= Task goal =
Swap "Instruction" for "Command" everywhere it appears in the records below, and write out all the lines again with nothing else changed.

= Material to process =

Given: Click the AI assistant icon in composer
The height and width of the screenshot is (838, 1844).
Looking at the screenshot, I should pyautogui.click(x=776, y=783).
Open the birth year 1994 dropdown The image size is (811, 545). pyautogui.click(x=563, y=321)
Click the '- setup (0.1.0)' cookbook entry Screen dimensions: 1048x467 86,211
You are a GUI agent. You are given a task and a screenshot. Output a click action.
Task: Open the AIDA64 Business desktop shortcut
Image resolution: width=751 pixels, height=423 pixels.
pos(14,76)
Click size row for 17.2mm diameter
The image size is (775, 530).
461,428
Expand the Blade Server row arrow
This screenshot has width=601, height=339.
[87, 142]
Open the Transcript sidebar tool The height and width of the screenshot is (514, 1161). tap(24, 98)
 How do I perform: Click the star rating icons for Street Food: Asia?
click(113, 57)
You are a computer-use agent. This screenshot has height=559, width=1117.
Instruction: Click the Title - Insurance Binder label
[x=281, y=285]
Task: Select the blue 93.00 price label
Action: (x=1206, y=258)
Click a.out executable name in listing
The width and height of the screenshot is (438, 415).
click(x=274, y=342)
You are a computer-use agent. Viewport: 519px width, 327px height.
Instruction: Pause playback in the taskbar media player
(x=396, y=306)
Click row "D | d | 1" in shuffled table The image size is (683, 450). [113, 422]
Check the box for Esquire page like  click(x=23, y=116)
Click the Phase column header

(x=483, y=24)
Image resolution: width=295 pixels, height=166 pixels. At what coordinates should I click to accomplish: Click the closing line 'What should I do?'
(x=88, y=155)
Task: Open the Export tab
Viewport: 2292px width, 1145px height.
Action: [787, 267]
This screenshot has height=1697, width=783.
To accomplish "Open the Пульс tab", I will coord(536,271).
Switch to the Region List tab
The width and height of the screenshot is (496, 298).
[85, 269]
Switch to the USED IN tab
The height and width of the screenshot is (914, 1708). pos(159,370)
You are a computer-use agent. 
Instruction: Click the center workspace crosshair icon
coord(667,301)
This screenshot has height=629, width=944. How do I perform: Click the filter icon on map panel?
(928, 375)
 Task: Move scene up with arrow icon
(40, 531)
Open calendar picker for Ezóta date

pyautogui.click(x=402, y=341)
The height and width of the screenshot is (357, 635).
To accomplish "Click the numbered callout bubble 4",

= Exercise response =
Given: Click the AI assistant icon in composer
The height and width of the screenshot is (838, 1844).
Looking at the screenshot, I should pyautogui.click(x=776, y=783).
Open the birth year 1994 dropdown The image size is (811, 545). pyautogui.click(x=563, y=321)
Click the '- setup (0.1.0)' cookbook entry Screen dimensions: 1048x467 86,211
You are a GUI agent. You are given a task and a screenshot. Output a click action.
Task: Open the AIDA64 Business desktop shortcut
Image resolution: width=751 pixels, height=423 pixels.
pos(14,76)
Click size row for 17.2mm diameter
The image size is (775, 530).
461,428
Expand the Blade Server row arrow
This screenshot has width=601, height=339.
[87, 142]
Open the Transcript sidebar tool The height and width of the screenshot is (514, 1161). tap(24, 98)
 How do I perform: Click the star rating icons for Street Food: Asia?
click(113, 57)
You are a computer-use agent. This screenshot has height=559, width=1117.
Command: Click the Title - Insurance Binder label
[x=281, y=285]
Task: Select the blue 93.00 price label
Action: (x=1206, y=258)
Click a.out executable name in listing
The width and height of the screenshot is (438, 415).
click(x=274, y=342)
You are a computer-use agent. Viewport: 519px width, 327px height.
Command: Pause playback in the taskbar media player
(x=396, y=306)
Click row "D | d | 1" in shuffled table The image size is (683, 450). [113, 422]
Check the box for Esquire page like  click(x=23, y=116)
Click the Phase column header

(x=483, y=24)
Image resolution: width=295 pixels, height=166 pixels. At what coordinates should I click to accomplish: Click the closing line 'What should I do?'
(x=88, y=155)
Task: Open the Export tab
Viewport: 2292px width, 1145px height.
Action: [787, 267]
This screenshot has height=1697, width=783.
To accomplish "Open the Пульс tab", I will coord(536,271).
Switch to the Region List tab
The width and height of the screenshot is (496, 298).
[85, 269]
Switch to the USED IN tab
The height and width of the screenshot is (914, 1708). pos(159,370)
You are a computer-use agent. 
Command: Click the center workspace crosshair icon
coord(667,301)
This screenshot has height=629, width=944. How do I perform: Click the filter icon on map panel?
(928, 375)
 Task: Move scene up with arrow icon
(40, 531)
Open calendar picker for Ezóta date

pyautogui.click(x=402, y=341)
The height and width of the screenshot is (357, 635).
To accomplish "Click the numbered callout bubble 4",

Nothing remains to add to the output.